Effect of calcium channel or beta-blockade on the progression of diabetic nephropathy in African Americans.

beta-Blockers are known to slow the progression of diabetic nephropathy by lowering arterial pressure. Moreover, in individuals with diabetic nephropathy, antihypertensive agents that provide sustained reductions in proteinuria slow the rate of decline in renal function compared with agents without this antiproteinuric effect. To examine whether differential effects on proteinuria affect the progression of diabetic nephropathy, we conducted a randomized study that compared the effects of a heart rate-lowering calcium channel blocker, sustained-release verapamil, with those of a beta-blocker, atenolol, on the progression of diabetic renal disease. The primary end point of the study was a change in creatinine clearance slope. Thirty-four African Americans with the following inclusion criteria were randomized to one of the two groups: serum creatinine greater than 1.4 mg/dL, proteinuria greater than 1500 mg/d, longer than a 5-year history of both non-insulin-dependent diabetes mellitus and hypertension, and exclusion of other renal diseases. Goal blood pressure was less than 140/90 mm Hg. All subjects received loop diuretics as second line agents to help achieve the blood pressure goal. Twenty-four-hour urinary protein and sodium excretions as well as creatinine clearance were measured at 6-month intervals.

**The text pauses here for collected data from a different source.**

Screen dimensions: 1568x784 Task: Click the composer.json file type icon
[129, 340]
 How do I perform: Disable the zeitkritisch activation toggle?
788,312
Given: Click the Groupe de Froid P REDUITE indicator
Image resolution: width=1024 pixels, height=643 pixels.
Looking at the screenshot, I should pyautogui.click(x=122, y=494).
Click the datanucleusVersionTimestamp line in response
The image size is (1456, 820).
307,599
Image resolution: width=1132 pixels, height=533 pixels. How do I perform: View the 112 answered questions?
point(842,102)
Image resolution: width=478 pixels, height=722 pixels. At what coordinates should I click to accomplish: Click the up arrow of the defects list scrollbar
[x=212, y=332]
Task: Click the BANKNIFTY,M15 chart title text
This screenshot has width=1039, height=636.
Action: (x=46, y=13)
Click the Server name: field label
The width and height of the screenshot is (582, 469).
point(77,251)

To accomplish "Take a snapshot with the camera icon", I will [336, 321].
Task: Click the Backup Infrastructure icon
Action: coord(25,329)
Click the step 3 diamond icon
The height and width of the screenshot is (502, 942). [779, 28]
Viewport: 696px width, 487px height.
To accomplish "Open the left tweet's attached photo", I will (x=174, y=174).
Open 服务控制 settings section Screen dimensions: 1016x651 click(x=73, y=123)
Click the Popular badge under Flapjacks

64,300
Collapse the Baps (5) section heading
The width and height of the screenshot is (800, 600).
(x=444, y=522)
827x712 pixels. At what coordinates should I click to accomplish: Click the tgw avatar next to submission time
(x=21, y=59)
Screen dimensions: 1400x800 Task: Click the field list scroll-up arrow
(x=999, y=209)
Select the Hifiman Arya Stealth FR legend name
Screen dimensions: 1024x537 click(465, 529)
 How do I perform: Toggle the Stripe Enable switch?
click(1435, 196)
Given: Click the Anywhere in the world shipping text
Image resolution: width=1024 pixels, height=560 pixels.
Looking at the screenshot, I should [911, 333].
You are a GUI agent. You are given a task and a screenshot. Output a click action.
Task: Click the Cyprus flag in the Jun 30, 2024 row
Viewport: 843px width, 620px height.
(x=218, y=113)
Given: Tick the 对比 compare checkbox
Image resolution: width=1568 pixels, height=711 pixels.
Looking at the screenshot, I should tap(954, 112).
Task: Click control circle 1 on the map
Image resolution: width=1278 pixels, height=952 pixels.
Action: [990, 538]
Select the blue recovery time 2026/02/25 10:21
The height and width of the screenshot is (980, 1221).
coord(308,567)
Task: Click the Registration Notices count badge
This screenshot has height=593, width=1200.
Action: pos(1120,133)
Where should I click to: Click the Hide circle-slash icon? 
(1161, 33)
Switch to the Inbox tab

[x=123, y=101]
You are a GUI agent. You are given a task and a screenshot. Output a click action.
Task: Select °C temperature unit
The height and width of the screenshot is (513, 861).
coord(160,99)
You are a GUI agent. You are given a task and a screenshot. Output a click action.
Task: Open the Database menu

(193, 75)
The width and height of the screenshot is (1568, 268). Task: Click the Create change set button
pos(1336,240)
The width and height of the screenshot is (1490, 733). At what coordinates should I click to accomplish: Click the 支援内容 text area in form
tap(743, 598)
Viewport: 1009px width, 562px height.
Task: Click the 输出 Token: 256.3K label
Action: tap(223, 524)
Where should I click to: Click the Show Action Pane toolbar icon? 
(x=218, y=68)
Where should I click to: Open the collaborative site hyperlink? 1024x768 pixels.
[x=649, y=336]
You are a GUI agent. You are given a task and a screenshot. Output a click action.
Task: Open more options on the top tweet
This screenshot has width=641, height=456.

Blood pressure was measured every 3 months. After a mean follow-up of 54+/-6 months, the calcium channel blocker group demonstrated both a slower rate of decline in creatinine clearance (-1.7+/-0.9 versus -3.7+/-1.4 mL/min per year per 1.73 m2, P<.01) and a greater reduction in proteinuria compared with the atenolol group. Additionally, a greater proportion of the atenolol group had a 50% or more increase in serum creatinine compared with the verapamil group (32+/-9% versus 16+/-7%, P<.05). These between-group differences could not be explained by differences in blood pressure control. These data support the concept that antihypertensive agents that persistently maintain reductions in both arterial pressure and proteinuria slow the progression of diabetic renal disease in African Americans to a greater extent than those agents without these effects.